[Items for locating text and elements]
* Start *

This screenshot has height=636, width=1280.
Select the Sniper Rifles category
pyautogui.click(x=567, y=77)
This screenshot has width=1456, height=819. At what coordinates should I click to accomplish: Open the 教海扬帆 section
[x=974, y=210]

* End *
* Start *

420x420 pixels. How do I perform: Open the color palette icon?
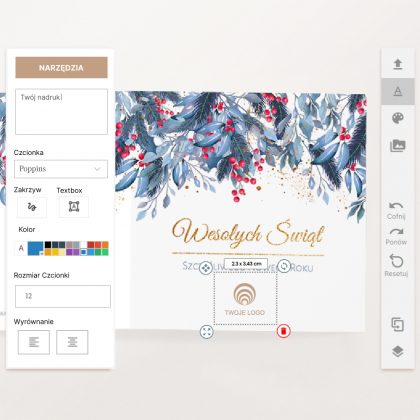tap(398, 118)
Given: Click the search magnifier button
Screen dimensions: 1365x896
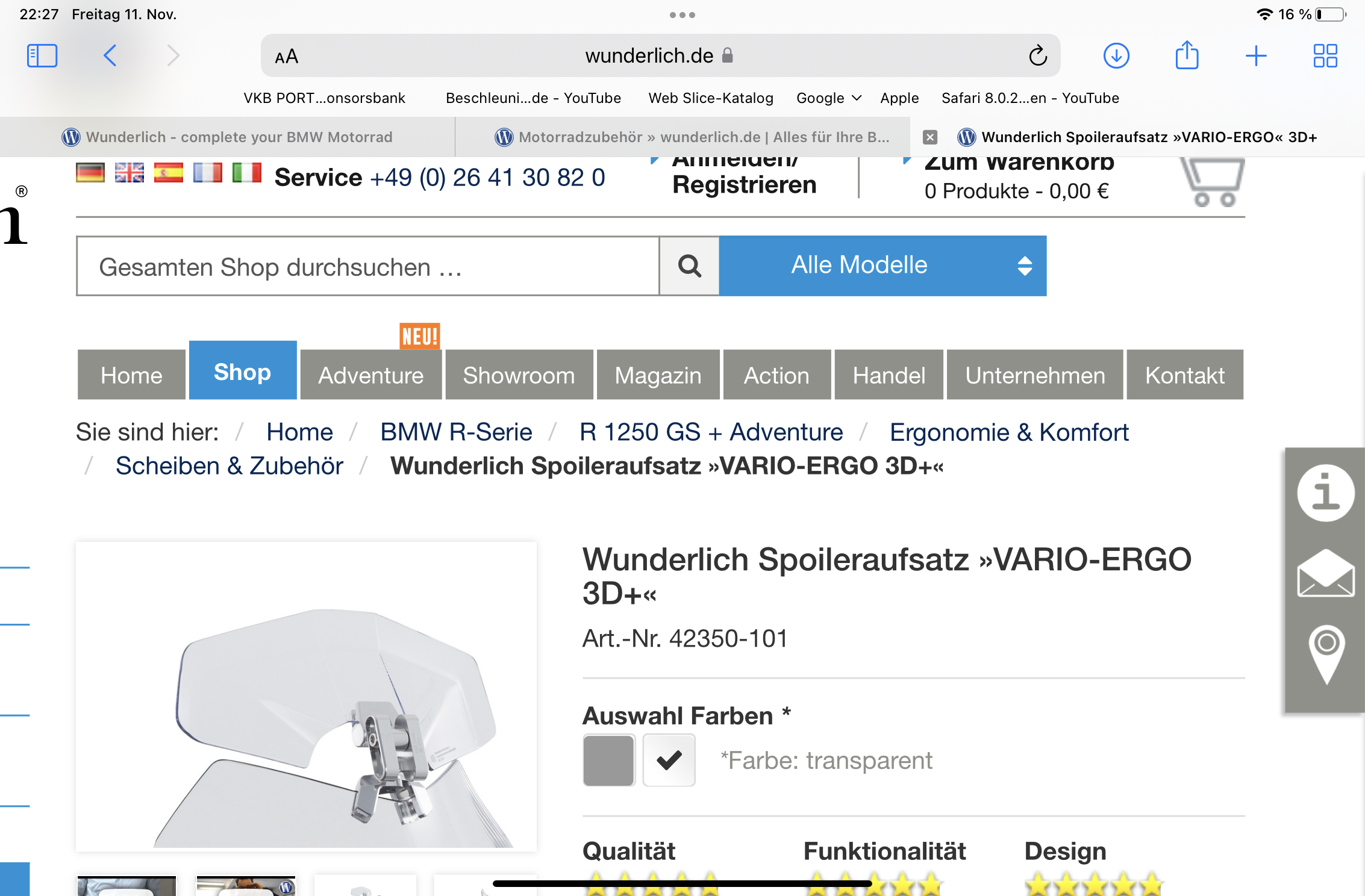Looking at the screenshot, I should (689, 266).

* End *

Requirement: Can you copy out the lines above verbatim, from the line with "Given: Click the search magnifier button" to the line with "Looking at the", leaving out the pictures?

Written response:
Given: Click the search magnifier button
Screen dimensions: 1365x896
Looking at the screenshot, I should (689, 266).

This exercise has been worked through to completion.